The major finding of this research and exploration is was that there are a huge number of innovative and energetic producers who are going above and beyond to connect with their consumers. These concepts will be explored through the report. Another major finding was that those buying from these producers are content with buying in this manner. The shoppers appreciate the integrity that can be attributed to this kind of purchase, particularly with regard to those producers who engage in direct marketing. Due to the immense scale of people engaging in ‘connecting with the conscientious consumer’ this report is not all conclusive. Instead of simply listing all of those producers who are connecting with their consumers I decided to complete an investigative case study into some of the unique elements of their businesses. However, I can come to the conclusion that Australian consumers are becoming more discerning and cautious to know about the origins of their food. I see there is a great opportunity for people, particularly those from smaller, family based businesses, to employ tactics of direct marketing, selling the story of their exemplary land management and animal welfare techniques, along with the traditional protein (or fibre) product.

With this in mind, my main recommendations are that there is a great deal of appetite in the marketplace for a product that has both a story and integrity. There are great opportunities for producers to engage in employing techniques, as detailed in the following discussion, to enhance their business model.

Mary Johnson

Farming under nitrate leaching limits.

Executive summary

This report investigates the impact that altering the farm system of Singletree Dairies in mid Canterbury to achieve a predicted nitrogen leaching loss in Overseer of 24kgN/ha/year will have on both the operation management of the farm and the financial effects of this.

Singletree Dairies currently has a predicted leaching loss of 32kgN/ha/year and through the implementation of more pivot irrigation, increasing the area that effluent is applied along with altering nitrogen fertiliser management in April and May the level of leaching loss can be reduced to 24kgN/ha/year.

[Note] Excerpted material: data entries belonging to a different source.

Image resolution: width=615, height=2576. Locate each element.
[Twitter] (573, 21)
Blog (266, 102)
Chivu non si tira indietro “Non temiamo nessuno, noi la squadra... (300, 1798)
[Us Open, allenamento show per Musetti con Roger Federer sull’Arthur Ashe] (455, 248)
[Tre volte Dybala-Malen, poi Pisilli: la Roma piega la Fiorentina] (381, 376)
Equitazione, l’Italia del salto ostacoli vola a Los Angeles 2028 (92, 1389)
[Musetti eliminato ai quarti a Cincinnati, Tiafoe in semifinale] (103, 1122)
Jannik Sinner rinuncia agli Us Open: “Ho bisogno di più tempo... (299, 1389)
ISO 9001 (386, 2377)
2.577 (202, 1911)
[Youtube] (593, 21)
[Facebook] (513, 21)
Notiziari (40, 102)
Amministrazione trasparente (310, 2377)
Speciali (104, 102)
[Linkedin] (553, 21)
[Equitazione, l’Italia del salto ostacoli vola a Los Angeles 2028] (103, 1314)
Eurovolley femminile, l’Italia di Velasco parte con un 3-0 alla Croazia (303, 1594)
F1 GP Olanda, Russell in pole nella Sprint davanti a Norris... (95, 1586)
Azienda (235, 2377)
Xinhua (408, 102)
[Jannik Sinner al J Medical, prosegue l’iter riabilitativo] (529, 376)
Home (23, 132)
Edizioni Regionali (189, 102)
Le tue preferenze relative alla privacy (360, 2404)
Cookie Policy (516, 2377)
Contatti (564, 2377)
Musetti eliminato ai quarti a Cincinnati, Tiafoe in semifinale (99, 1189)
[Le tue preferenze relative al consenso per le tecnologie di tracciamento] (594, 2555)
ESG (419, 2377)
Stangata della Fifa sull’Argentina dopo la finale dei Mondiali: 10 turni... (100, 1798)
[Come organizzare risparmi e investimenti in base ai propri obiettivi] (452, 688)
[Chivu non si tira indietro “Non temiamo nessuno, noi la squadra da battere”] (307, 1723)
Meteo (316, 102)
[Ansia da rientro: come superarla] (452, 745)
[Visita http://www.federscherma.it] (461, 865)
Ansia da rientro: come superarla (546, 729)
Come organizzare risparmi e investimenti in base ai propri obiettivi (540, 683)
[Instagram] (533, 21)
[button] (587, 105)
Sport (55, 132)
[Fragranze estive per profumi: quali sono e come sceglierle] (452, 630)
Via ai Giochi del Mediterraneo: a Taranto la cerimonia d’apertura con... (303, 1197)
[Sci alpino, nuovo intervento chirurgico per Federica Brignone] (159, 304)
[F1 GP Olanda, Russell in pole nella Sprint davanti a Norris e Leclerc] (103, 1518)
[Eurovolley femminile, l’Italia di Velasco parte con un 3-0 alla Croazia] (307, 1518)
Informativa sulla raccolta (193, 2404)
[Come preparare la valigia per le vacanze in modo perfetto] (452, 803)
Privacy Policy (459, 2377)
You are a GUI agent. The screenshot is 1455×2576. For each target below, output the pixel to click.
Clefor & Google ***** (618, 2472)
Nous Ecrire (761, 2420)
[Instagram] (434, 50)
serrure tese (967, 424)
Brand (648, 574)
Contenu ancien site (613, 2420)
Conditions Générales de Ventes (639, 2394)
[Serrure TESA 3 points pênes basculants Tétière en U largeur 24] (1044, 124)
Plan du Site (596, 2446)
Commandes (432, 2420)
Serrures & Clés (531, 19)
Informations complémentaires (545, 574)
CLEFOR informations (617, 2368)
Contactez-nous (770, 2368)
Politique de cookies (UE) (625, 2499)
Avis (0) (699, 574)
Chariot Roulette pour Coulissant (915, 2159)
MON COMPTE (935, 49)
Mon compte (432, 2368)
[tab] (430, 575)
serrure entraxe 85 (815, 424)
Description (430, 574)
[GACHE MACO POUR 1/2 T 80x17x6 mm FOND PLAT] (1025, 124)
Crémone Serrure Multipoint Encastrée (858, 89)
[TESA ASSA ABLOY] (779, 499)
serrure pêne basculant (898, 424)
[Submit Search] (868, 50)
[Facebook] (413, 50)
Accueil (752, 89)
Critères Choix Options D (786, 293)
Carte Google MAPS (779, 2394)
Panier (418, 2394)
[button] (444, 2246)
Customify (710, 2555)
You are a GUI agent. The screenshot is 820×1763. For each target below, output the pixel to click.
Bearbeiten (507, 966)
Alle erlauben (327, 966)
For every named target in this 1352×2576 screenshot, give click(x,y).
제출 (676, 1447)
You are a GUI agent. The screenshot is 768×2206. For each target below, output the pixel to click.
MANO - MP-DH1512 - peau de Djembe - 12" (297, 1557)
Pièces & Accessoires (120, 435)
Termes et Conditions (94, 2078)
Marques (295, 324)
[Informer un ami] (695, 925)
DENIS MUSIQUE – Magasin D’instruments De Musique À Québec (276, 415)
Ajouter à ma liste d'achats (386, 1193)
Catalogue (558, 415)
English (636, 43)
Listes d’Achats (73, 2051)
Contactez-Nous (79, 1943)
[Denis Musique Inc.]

The management and financial implications of these alterations are minor and are viewed as quite achievable.

When modelled on a ‘light’ soil with and available water holding capacity of 60mm, the leaching estimate for Singletree Dairies increased to 62kgN/ha/year. Significant management alterations are required to reduce leaching to the desired 24kgN/ha/year – notably a decrease in stocking rate from 3.76cows/ha to 2.90 cows/ ha. The financial implications at a farm level of these alterations were not as great as initially thought with a reduction in return on asset from 6.91% to 6.75%.

Singletree Dairies is able to continue to operate profitably under the level of nitrogen leaching suggested in this document, however there is likely to be a decrease in production levels in dairy farming areas of light soils which may affect the local communities the greatest.

William Grayling, Greyling

Funding the flow of milk

Executive summary

Overall there is no clear picture that explains how the industry should fund future growth. However, if some simple rules that have been defined as part of this research are followed, then access to capital to grow the industry shouldn’t be a limiting factor.

The key factor is the relationship between the asset values and profitability. Therefore, capital invested in the industry needs to be allocated to growth in productivity and if asset inflation occurs it needs to be at a rate slower than the growth in profitability. Being able to focus on the factors within farmer’s control, namely management, will improve the overall access to capital for the industry.

To answer one of the key questions of this research, is the amount of debt in the industry an issue or a limitation to future growth then the answer is, it depends. Simply put, what is important is the relationship between, asset value, debt and profitability.